*** Data to process ***

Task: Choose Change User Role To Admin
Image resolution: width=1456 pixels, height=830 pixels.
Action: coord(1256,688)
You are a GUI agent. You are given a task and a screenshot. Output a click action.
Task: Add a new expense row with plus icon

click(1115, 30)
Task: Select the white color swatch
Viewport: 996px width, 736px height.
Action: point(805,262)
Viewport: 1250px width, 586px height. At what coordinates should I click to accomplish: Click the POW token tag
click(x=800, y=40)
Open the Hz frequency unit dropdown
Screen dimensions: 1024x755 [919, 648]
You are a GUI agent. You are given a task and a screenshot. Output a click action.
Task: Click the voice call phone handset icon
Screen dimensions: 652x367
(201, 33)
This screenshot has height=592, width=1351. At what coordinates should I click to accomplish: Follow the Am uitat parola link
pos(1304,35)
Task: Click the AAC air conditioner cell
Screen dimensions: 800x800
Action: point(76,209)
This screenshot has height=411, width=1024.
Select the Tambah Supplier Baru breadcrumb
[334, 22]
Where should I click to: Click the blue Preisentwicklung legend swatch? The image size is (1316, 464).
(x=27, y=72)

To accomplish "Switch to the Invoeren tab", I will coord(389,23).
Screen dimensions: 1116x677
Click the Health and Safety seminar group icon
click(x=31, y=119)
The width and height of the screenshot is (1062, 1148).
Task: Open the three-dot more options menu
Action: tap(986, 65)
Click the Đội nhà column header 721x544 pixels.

*** End of Data to process ***

Aim of the exercise →
Your response should consist of the records, printed exactly.

Solved problem →
Task: Choose Change User Role To Admin
Image resolution: width=1456 pixels, height=830 pixels.
Action: coord(1256,688)
You are a GUI agent. You are given a task and a screenshot. Output a click action.
Task: Add a new expense row with plus icon

click(1115, 30)
Task: Select the white color swatch
Viewport: 996px width, 736px height.
Action: point(805,262)
Viewport: 1250px width, 586px height. At what coordinates should I click to accomplish: Click the POW token tag
click(x=800, y=40)
Open the Hz frequency unit dropdown
Screen dimensions: 1024x755 [919, 648]
You are a GUI agent. You are given a task and a screenshot. Output a click action.
Task: Click the voice call phone handset icon
Screen dimensions: 652x367
(201, 33)
This screenshot has height=592, width=1351. At what coordinates should I click to accomplish: Follow the Am uitat parola link
pos(1304,35)
Task: Click the AAC air conditioner cell
Screen dimensions: 800x800
Action: point(76,209)
This screenshot has height=411, width=1024.
Select the Tambah Supplier Baru breadcrumb
[334, 22]
Where should I click to: Click the blue Preisentwicklung legend swatch? The image size is (1316, 464).
(x=27, y=72)

To accomplish "Switch to the Invoeren tab", I will coord(389,23).
Screen dimensions: 1116x677
Click the Health and Safety seminar group icon
click(x=31, y=119)
The width and height of the screenshot is (1062, 1148).
Task: Open the three-dot more options menu
Action: tap(986, 65)
Click the Đội nhà column header 721x544 pixels.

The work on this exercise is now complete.